See above. Quality and innovation does not come as a result of competition. Competition, in the main has seen a race to drive down costs and expecting providers to make do with less and less. And if you drive down costs you drive down standards. Innovation in social care has largely come from Local Authorities, the NHS and the Voluntary Sector. In all of my 31 working years and my 20 years of retirement, where I have taken a keen interest in the development of services through my involvement in the Voluntary Sector and through consultancy work, I am yet to see an example of innovative work emanating from the private sector. That does not mean to say that there is none; simply that I have not seen it. As examples of this, the development of Housing with Care for older people and Supported Living for working age adults has all come from work done in the public sector. My experience is that private sector providers do not see this approach as making money. The idea, therefore, that competition leads to innovation is false, at least in my experience.

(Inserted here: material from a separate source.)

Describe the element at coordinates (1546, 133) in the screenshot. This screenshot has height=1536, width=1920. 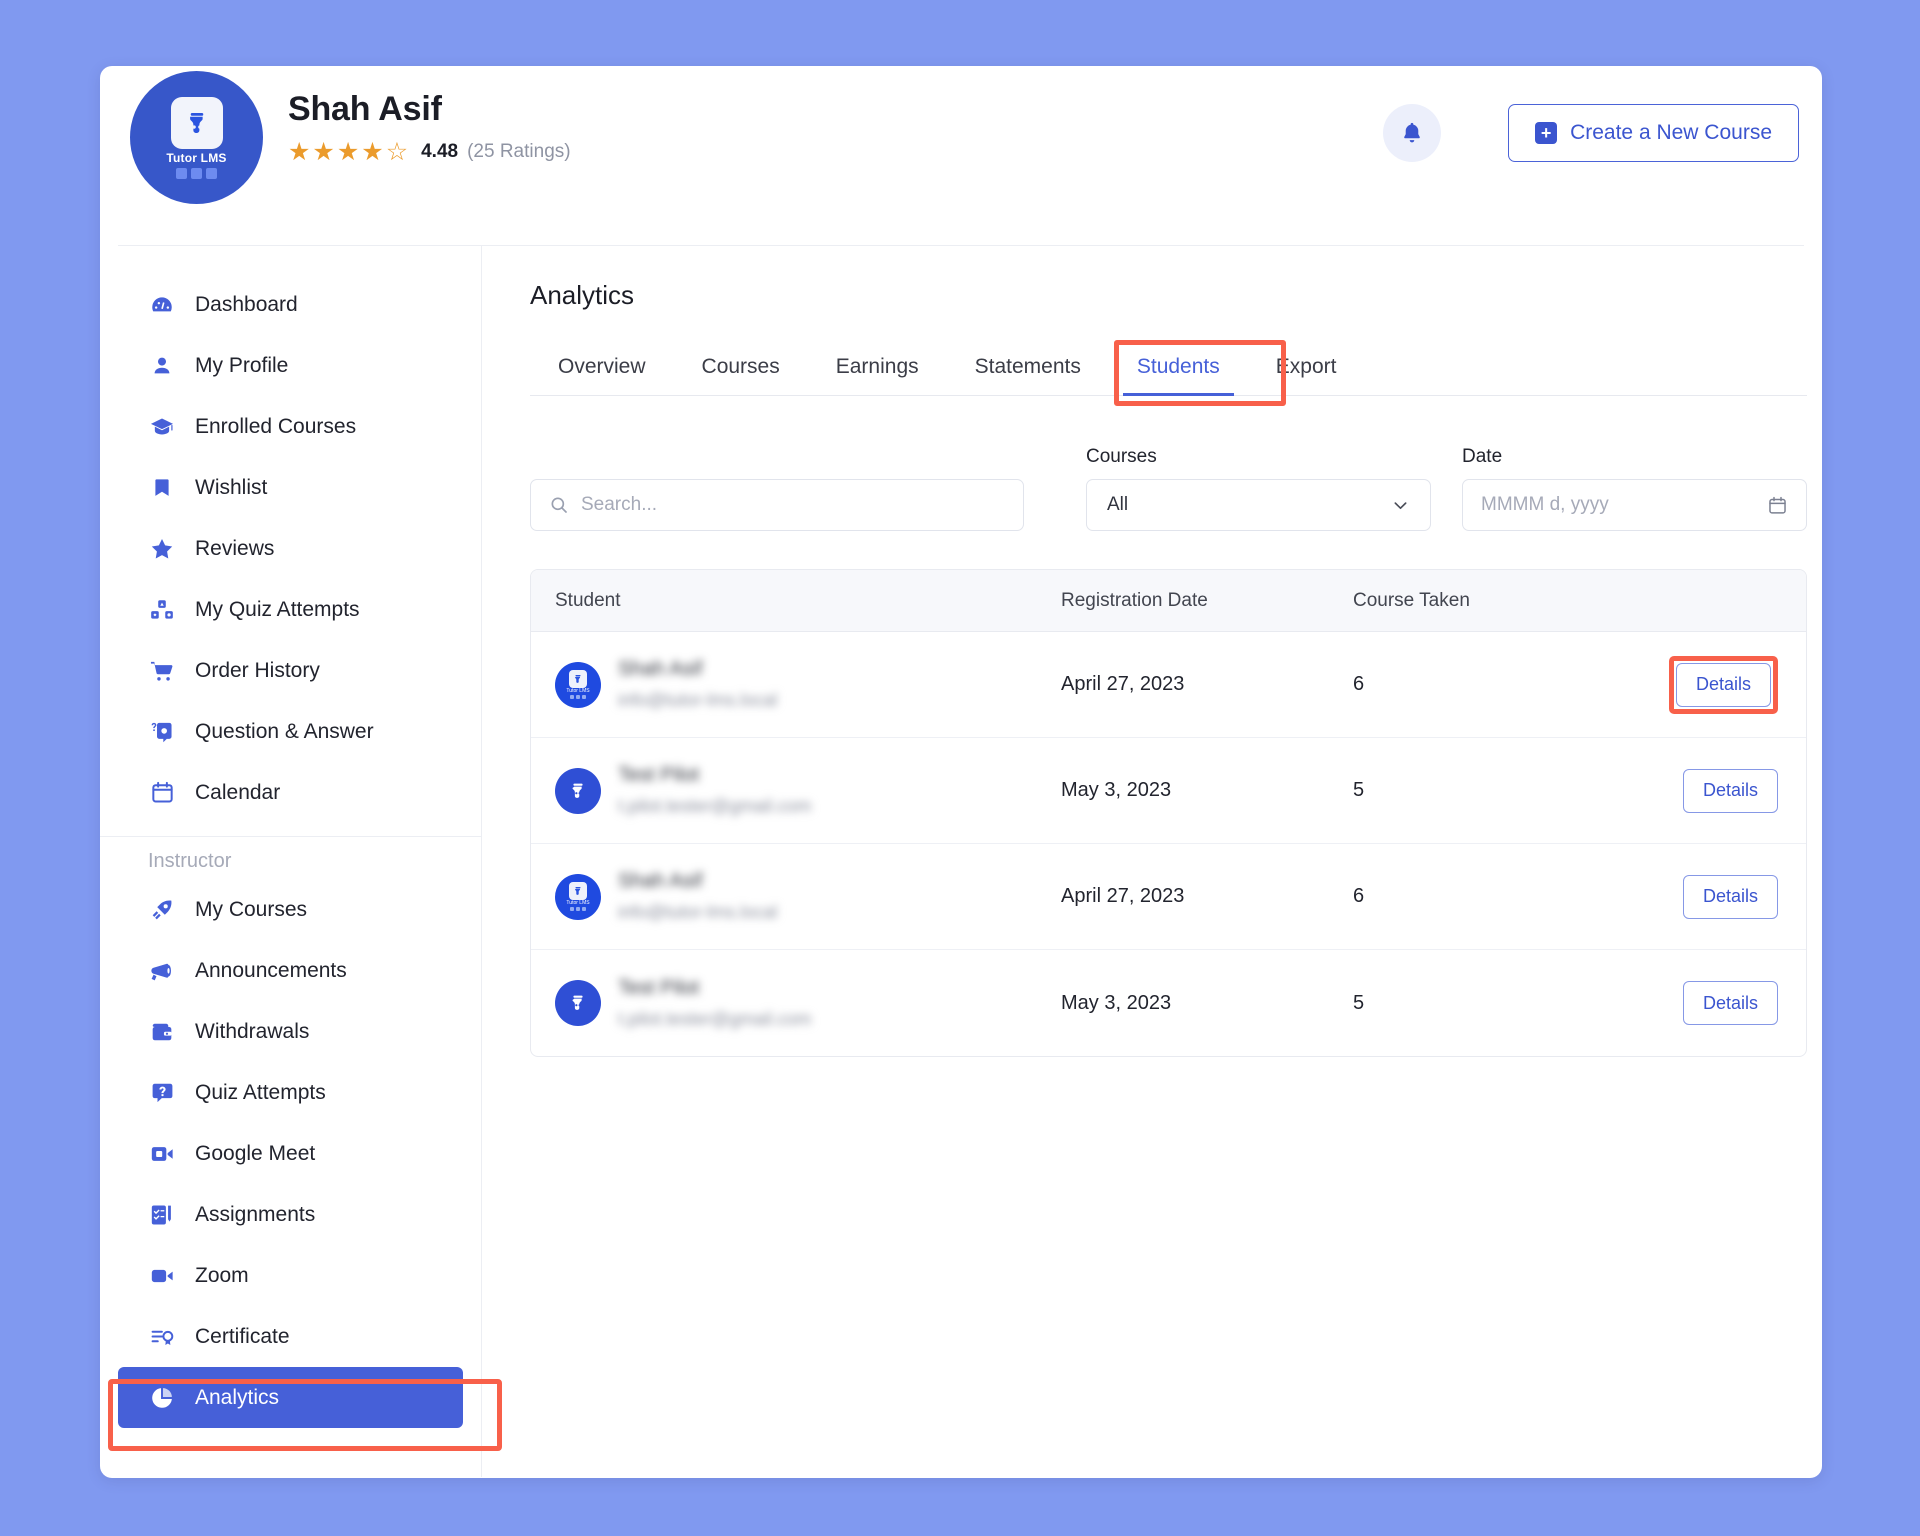
I see `plus-icon: +` at that location.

Incentivisation can only come from there being a clear strategic plan that shifts provision gradually from residential to domiciliary care; that encourages Housing with Care and Supported Living and that recognises the huge task in providing services for those with varying levels of dementia.

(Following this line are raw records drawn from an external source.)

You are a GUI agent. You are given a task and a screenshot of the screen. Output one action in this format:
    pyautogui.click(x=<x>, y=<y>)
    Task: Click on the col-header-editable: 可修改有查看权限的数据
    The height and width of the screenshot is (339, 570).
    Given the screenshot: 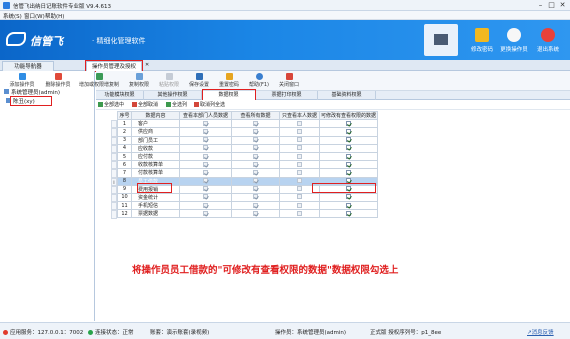 What is the action you would take?
    pyautogui.click(x=348, y=116)
    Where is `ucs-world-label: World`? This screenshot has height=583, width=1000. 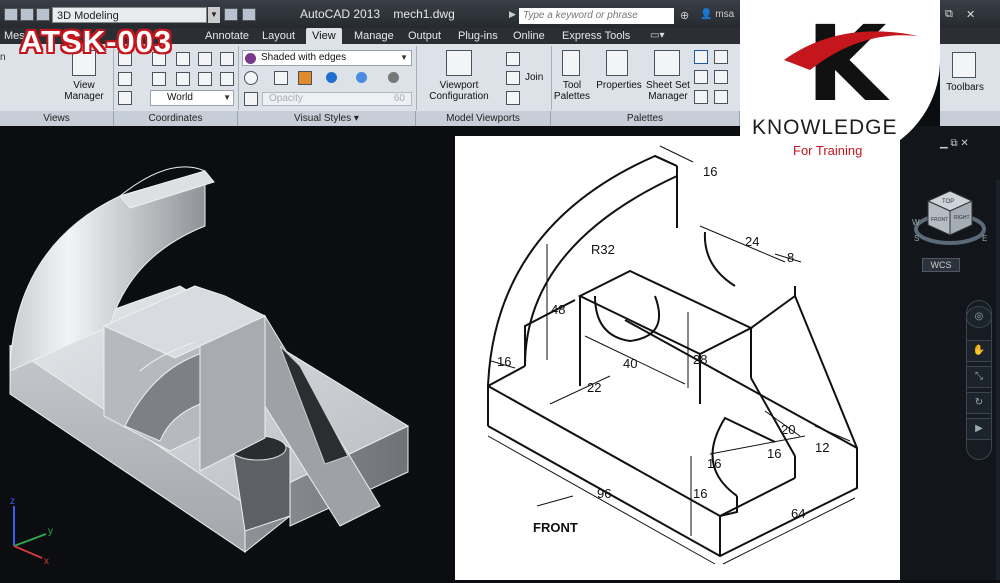 ucs-world-label: World is located at coordinates (180, 98). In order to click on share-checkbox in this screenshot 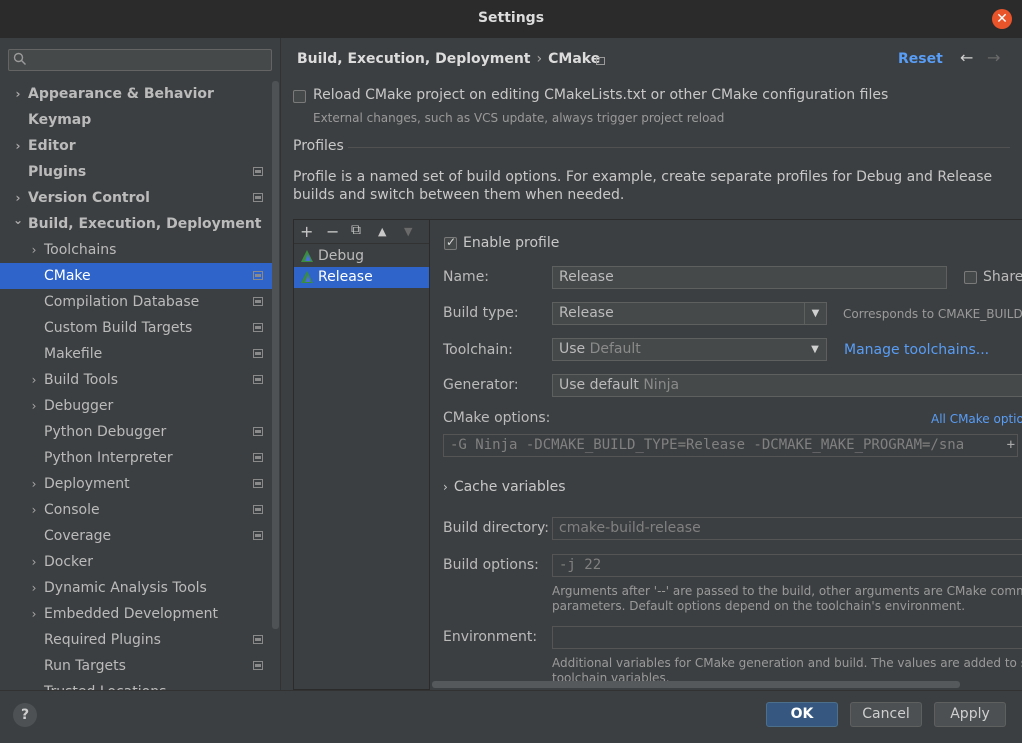, I will do `click(970, 278)`.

It is also vitally important to recognise the work of carers, particularly those unpaid and unsung heroes - family carers. The plight of family carers is a national disgrace and a comprehensive plan to recognise their work and provide proper payment to them is essential.

 

Conclusions.

 

There needs to be a national strategic plan which takes account of all of the following

 

We need to gradually shift priority from residential to domiciliary care and to encourage housing with care and supported living arrangements.

 

We need to aspire to the creation of a National Care Service provide free at the point of need and provided mainly in the public sector. A National Care Service is not the NHS and although there should be close and collaborative working, care is best provided in the community and through Local Authorities.

 

The marketisation of social care needs to end, as implied in the draft Health and Social Care Bill.

 

We need to understand that funding can only come from taxation and this requires a commitment to consider all forms of taxation including income tax, national insurance, inheritance tax and a wealth tax. Nothing should be off the table and an informed public debate must take place over this.

 

Staff need good pay, good conditions of service and a commitment to training, staff development and continuing professional development. This can only be achieved by the creation of a national structure, applicable to all sectors and strong links to further and higher education providers.

 

There should be national recognition of the work of family carers and a commitment to supporting their work through proper benefits, provision of decent respite services and a support network.

 

All of this should be underpinned by a “stand alone” regulator separate from the NHS and the current CQC.